Neutrophil p29 Peroxiredoxin VI/aiPLA2 (p29 Prdx VI) Enhances Superoxide Production by the NADPH Oxidase in a Manner Dependent On the PLA2 Active Site.

An intact respiratory burst is critical to the microbial activity of neutrophils. The respiratory burst is initiated by assembly and activation of the NADPH oxidase. We have identified a 29 kDa protein from human neutrophils (p29) which binds to the NADPH oxidase component p67phox and enhances superoxide anion (O₂⁻) production in a cell-free, NADPH activity oxidase system. The protein was identified as Prdx VI by sequence and the recombinant molecule was found to have Prdx activity. Interestingly, Prdx VI also has a calcium-independent PLA2 activity that is optimal at low pH (aiPLA2). Although Prdx VI is found in many tissues, its function in myeloid cells is not well established. p29 Prdx VI was knocked down in a myeloid cell line (PLB-985) and the effect on the respiratory burst of theses cells was investigated to determine its role in the respiratory burst. In addition, mutant or wild type p29 Prdx were introduced into the cell free system, to explore the possibility that at least one of the catalytic activities is involved in enhancing the oxidase.

PLB-985 cells were transfected with a plasmid encoding a p29 Prdx VI targeting shRNA or a negative control plasmid and stable transfectants were selected in puromycin containing media. Knockdown of p29 Prdx VI was confirmed by Western blot, but no change in the other known oxidase components was detected. After maturation of the knockdown and control cells by DMSO for 4 days, they were stimulated with fMLP (1μM) and O₂⁻ production was measured by luminescence of Diogenes probe. In separate experiments, neutrophil plasma membranes, recombinant p47phox, p67phox and constitutively active Rac1 were added to an assay mix. Addition of SDS assembled of the complex in this cell free system, NADPH was added and O₂⁻ production was measured as SOD inhibitable, cytochrome C reduction. O₂⁻ production when recombinant wild type p29 Prdx VI was added to the system was compared to activity caused by p29 Prdx VI mutated in the peroxiredoxin active site (C47S) or the aiPLA2 active site (D140A). Wild type and mutant p29 Prdx VI were expressed with tags in sf9 insect cells and purified by Ni²⁺ chelation chromatography.
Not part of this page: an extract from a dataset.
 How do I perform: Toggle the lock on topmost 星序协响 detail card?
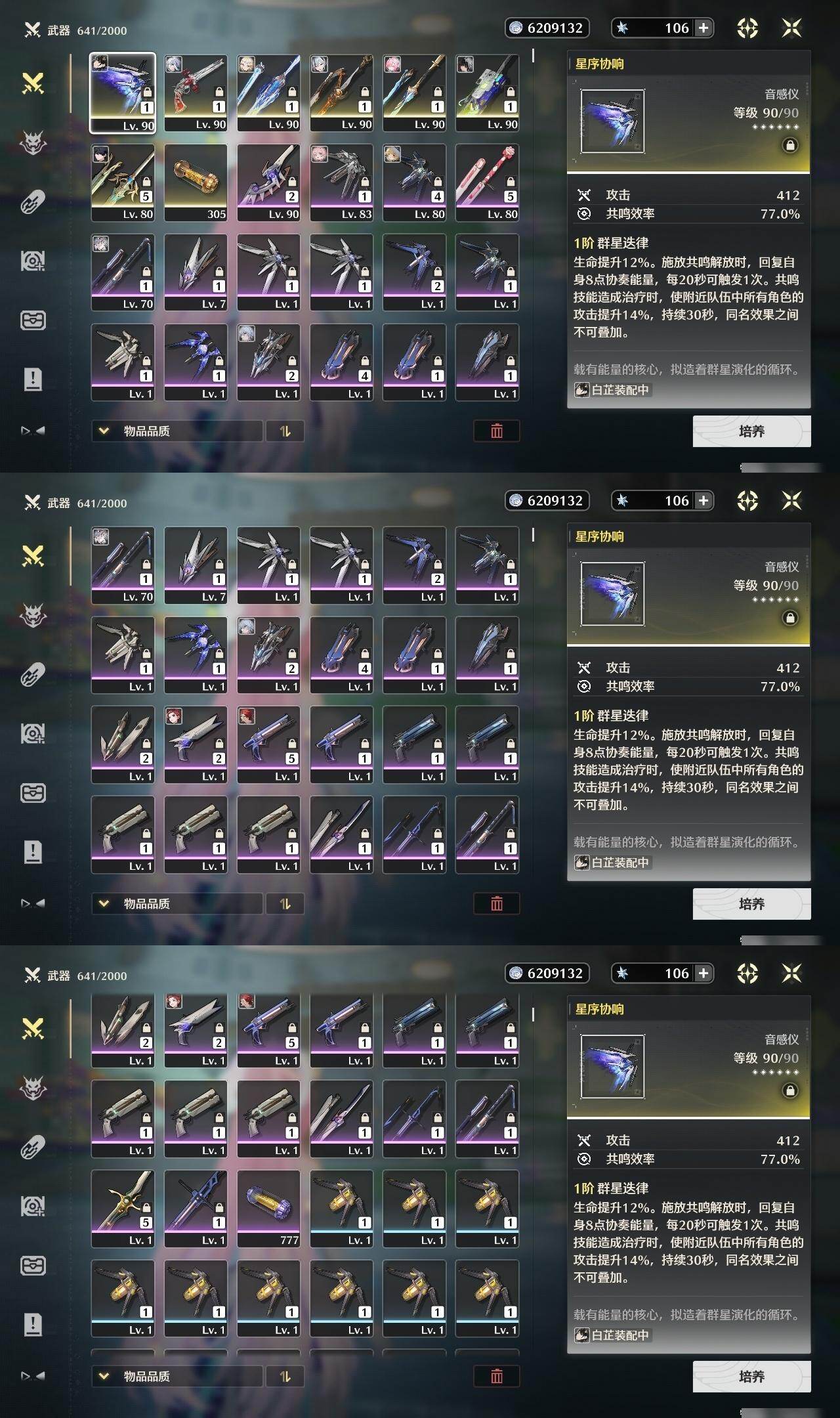pos(790,145)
Using stable expression of shRNA, p29 Prdx VI protein was reduced to 31+/−18% (SD) of that in non-knockdown control cells but the levels of the other known oxidase components were unchanged. O₂⁻ production in response to fMLP was reduced to 51%+/−12% (SD). When added to the cell-free oxidase system, wild type p29 Prdx VI and p29 Prdx VI mutated in the peroxiredoxin active site increased the O₂⁻ production rate by similar amounts (to 323+/−94% and 417+/−125% of the assay rate in the absence of p29 Prdx VI respectively; numbers are mean ± SD for three separate experiments). Recombinant p29 mutated in the PLA2 active site however increased O₂⁻ production to only 178+/−33%.
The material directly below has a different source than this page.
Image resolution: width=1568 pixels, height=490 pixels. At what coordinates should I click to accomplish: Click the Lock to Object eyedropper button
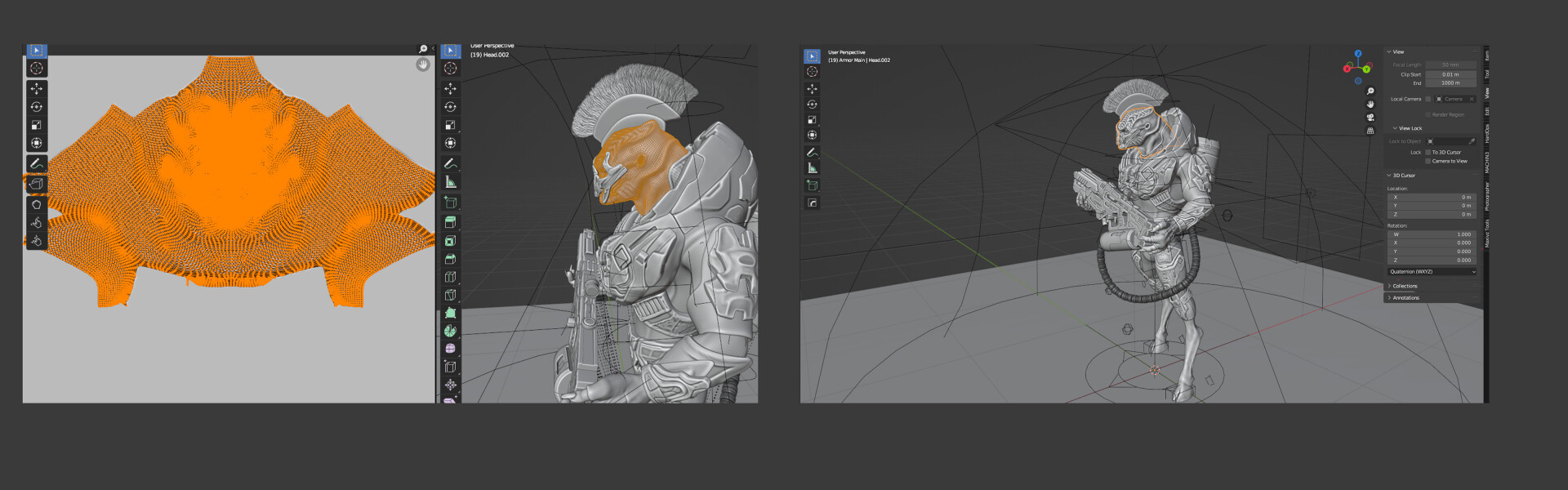pyautogui.click(x=1472, y=141)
These results indicate that p29 Prdx VI is required for optimal O₂⁻ production in intact myeloid cells. Data from the cell-free oxidase system suggest that the PLA2 activity of p29 Prdx VI, rather than its peroxiredoxin activity, account for its ability to stimulate O₂- production. These studies document a specific biochemical role for p29 Prdx VI in the neutrophil respiratory burst and associated microbicidal activity. Furthermore, lipid modification by p29 Prdx VI may thus be a key step in maximal activation of the NADPH oxidase.

No relevant conflicts of interest to declare.